Située au cœur de l’Insulinde, la grande île de Bornéo compte parmi les rares régions du globe encore largement inexplorées. Ses 736 000 km2 sont couverts par une immense forêt. La plus grande partie de l’île, Kalimantan, (539 400 km2), appartient à l’Indonésie.

1. Climat et végétation

Kalimantan est encore très mal connue et n’a jamais été totalement explorée. Les côtes sont hostiles: à l’est, elles sont frangées d’une barrière presque continue de récifs coralliens; un peu partout, elles sont basses; plates, marécageuses, couvertes par la mangrove (palétuviers Rhizophora puis palmiers Nipa fruticans ), qui constitue un obstacle considérable à la pénétration. Les rivières sont fréquemment barrées à l’embouchure par des bancs de sable; elles sont, plus ou moins loin à l’amont, coupées de rapides.

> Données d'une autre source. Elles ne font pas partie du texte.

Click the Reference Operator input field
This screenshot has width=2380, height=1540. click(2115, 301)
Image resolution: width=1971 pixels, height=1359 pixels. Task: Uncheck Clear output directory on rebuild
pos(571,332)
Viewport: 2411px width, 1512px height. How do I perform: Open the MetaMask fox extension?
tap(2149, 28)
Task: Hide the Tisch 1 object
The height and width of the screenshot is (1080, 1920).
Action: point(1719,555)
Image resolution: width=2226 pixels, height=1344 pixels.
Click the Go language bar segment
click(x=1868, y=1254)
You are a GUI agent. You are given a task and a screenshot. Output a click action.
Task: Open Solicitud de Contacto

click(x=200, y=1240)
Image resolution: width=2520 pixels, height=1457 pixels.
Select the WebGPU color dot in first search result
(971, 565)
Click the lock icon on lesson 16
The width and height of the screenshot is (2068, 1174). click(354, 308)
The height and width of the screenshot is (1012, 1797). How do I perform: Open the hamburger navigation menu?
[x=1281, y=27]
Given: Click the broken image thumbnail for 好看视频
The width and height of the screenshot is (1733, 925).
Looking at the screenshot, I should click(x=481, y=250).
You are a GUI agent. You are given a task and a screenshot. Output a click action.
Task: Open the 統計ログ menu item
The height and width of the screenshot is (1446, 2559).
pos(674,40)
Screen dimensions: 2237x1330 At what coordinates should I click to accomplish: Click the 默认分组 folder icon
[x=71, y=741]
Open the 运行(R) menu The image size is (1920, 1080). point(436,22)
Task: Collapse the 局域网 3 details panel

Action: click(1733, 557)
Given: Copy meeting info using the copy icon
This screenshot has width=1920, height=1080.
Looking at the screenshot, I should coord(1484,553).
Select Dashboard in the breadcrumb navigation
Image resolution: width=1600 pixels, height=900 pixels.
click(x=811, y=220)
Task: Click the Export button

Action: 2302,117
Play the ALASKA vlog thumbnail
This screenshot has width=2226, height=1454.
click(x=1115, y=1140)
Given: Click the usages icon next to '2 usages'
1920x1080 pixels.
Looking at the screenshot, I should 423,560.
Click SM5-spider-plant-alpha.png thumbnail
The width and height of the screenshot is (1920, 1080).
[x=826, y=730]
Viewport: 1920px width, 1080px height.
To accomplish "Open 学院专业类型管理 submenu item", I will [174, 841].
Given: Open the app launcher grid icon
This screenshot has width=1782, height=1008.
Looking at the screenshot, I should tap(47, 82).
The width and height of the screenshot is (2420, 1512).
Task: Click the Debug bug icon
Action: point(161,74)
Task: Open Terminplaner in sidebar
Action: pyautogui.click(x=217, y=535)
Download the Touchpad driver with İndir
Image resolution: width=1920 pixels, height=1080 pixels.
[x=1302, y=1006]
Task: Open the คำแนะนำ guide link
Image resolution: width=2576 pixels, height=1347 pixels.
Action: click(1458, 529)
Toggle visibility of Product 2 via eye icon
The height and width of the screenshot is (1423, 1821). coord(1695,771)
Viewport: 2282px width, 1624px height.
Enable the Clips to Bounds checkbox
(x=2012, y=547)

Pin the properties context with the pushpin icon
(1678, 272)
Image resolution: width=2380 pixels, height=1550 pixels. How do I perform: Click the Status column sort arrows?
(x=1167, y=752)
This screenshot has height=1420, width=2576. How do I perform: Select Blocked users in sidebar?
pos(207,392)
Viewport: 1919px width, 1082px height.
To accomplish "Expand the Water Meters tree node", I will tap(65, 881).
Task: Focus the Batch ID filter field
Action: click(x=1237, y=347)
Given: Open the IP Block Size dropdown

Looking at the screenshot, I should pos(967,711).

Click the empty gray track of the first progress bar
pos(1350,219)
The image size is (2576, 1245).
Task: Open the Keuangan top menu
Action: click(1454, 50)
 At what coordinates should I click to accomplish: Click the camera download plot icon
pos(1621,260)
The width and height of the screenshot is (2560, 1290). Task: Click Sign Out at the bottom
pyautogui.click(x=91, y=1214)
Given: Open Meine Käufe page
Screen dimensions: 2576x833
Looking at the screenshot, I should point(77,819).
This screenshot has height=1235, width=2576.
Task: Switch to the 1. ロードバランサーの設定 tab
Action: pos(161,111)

Une forêt dense et constamment verte occupe l’intérieur. Deux ou trois strates arborées se superposent, et l’étage moyen forme un moutonnement continu de cimes dominé de loin en loin par quelques géants au tronc lisse et clair. Cette formation exubérante, encombrée d’épiphytes et de lianes, a un aspect uniforme en dépit de la variété des espèces où dominent les Diptérocarpacées.

Dans l’immense plaine méridionale, drainée par Seruyan, Mentaya, Katingan, Kahayan, entre mangrove et forêt à Diptérocarpacées, s’interpose une forêt assez homogène à Agathis, d’abord sur marécages et tourbe puis sur sables blancs (podzols).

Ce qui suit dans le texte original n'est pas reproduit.